First, close the door as carefully as possible.  Now, let’s survey the aftermath.

There is a dinosaur sticker clinging to the hardwood floor near the entry hallway, torn, folded in half, but sticking nonetheless.  A single, royal purple crayon perches alone and forlorn, probably hiding for its life, between a couple of couch cushions.  Light switches I forgot existed are thrust into the on position, illuminating normally unused corners of the house.  One half of my pajamas (I can’t tell which half, but who cares?) is strewn across a kitchen chair, far across the house from where pajamas are routinely exchanged for street clothes on the average day.  Glassy-eyed, wary, and immobile from exhaustion, the dog is prostrate on the carpet.  She declines to shift as I step over her.

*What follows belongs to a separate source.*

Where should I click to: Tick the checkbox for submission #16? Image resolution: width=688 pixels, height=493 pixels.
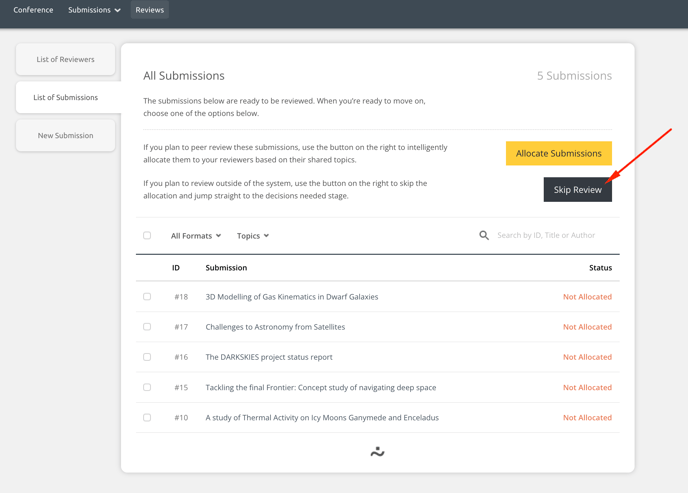(x=147, y=357)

The children have been here.  Overnight.  Both of them, with just the dog and me.madeline-exhausted

It was a first, so let me quickly confirm that everyone survived intact.  Or maybe just the children did.  I think I might have.  Right now, the dog is a close call.  We’re not as young as we were, the dog and I.

And let’s be clear about a few other things, in fairness and up front.  First, I asked for this opportunity.  Are you ready for the kids to stay overnight, both of them? I asked my daughter chirpily.  “I am if you are,” she responded, so quickly I should perhaps have taken note.  (About halfway through the previous evening, a good friend texted, ‘How’s it going over there?’  To which I responded: There is a reason this task was originally divined as the responsibility of two people. But I am one, plus dog, and so we do what we can.)

Second, Buddy and Sis are relatively well-behaved kids, as kids their age (five and three) go.  Their parents diligently coach good behavior, require them to clean up after themselves, to employ good manners, all of it.  They’re just active, REALLY active, and inquisitive, and quick…and exhausting.  My LORD, they are exhausting.

While surveying the aftermath, providing asylum to the desperate purple crayon and otherwise tidying up, I begin pondering the sleepover experience from the children’s perspective.  And I quickly fear their view will not equate to the stuff of Hallmark cards and treasured future family lore.  Did they have a good time?  Or was every word I uttered a reprimand, a correction?  We ate a good dinner, we read books, watched a cartoon, they colored, we sang.  Is that what they’ll talk about?  Tomorrow, and 30 years from now, when I may be only a memory in their hearts?

Or will this litany, from me, come to mind instead:  No, back away from the wall with that crayon.  No, don’t take the top off that pottery bowl, there’s nothing in there for you.  PLEASE don’t give the dog any more pot roast. She’ll vomit.  Wipe your hands before you leave the table, they’re covered in sauce.  No, you can’t have another cookie.  No, you can’t watch the show a third time, you have to go to bed.  Stop screaming; you’ll frighten the neighbors.  Stop pushing all those buttons; better yet, hand over the TV remote, RIGHT NOW.  I’m not kidding!  Did you spill that, again?  I just wiped it up!

I once heard a wise and impressive grandmother, a Harvard-educated college professor, state boldly that her only job is to keep her grandson safe.  If safety is assured, whatever else he wants, in her house, he gets.  Such a beguiling idea, that, with its alluring quantities of flexibility and openness.  And good luck to her, and the child.  It’s not how this G-ma is wired.  One longs to provide that Hallmark card experience, the gentle touch, the calm and kind word, the fresh cookie, the twinkle in the eye.  But how to balance that with the powerful instinct to protect property and animals, even one’s own sanity, at least, a little bit?

To explore my darkest lingering fears, I ring up their mother a day or so later.  Did they have a good time, I inquire, trying not to sound desperate.  “Of course, they did,” she assures me, “they loved it.”  Really?   I repost.  I feel like I hardly said a kind word…had to get after them time and again.

“Mom, I promise,” comes the matter-of-fact answer.  “I doubt they thought too much about any of that.  They’re used to it, you know.”  Aha.  Well, there’s that, of course.

“Do you know how lucky you are?”  This is a question I hear often from friends and family, always in reference to the magical concept of two beautiful, intelligent, healthy grandchildren, living just 20 minutes away.  How they wish their kids lived closer, they say.  Or:  I can’t wait until I have grandchildren.  Or:  I bet you love every minute you spend with them, don’t you?  You lucky dog.

In the core of my heart, I know this:  Of course, I am lucky.  These children, with their bizarre questions and oddly precocious wit and pale blue eyes and boisterous attitudes and non-stop, simultaneous talking are gifts from almighty, gifts of a lifetime, ones I never earned.  Of course, I know that.  I want more than anything to be a source of love and happy times, new experiences for them.  Good memories.  It’s not always clear how to do that, not as obvious as the fairy tales would have us think.  They were not delivered with a handbook.

And treasure every moment with them?  EVERY moment?  I’ll come up with a snappy answer for that one.  If I ever get up off this couch again.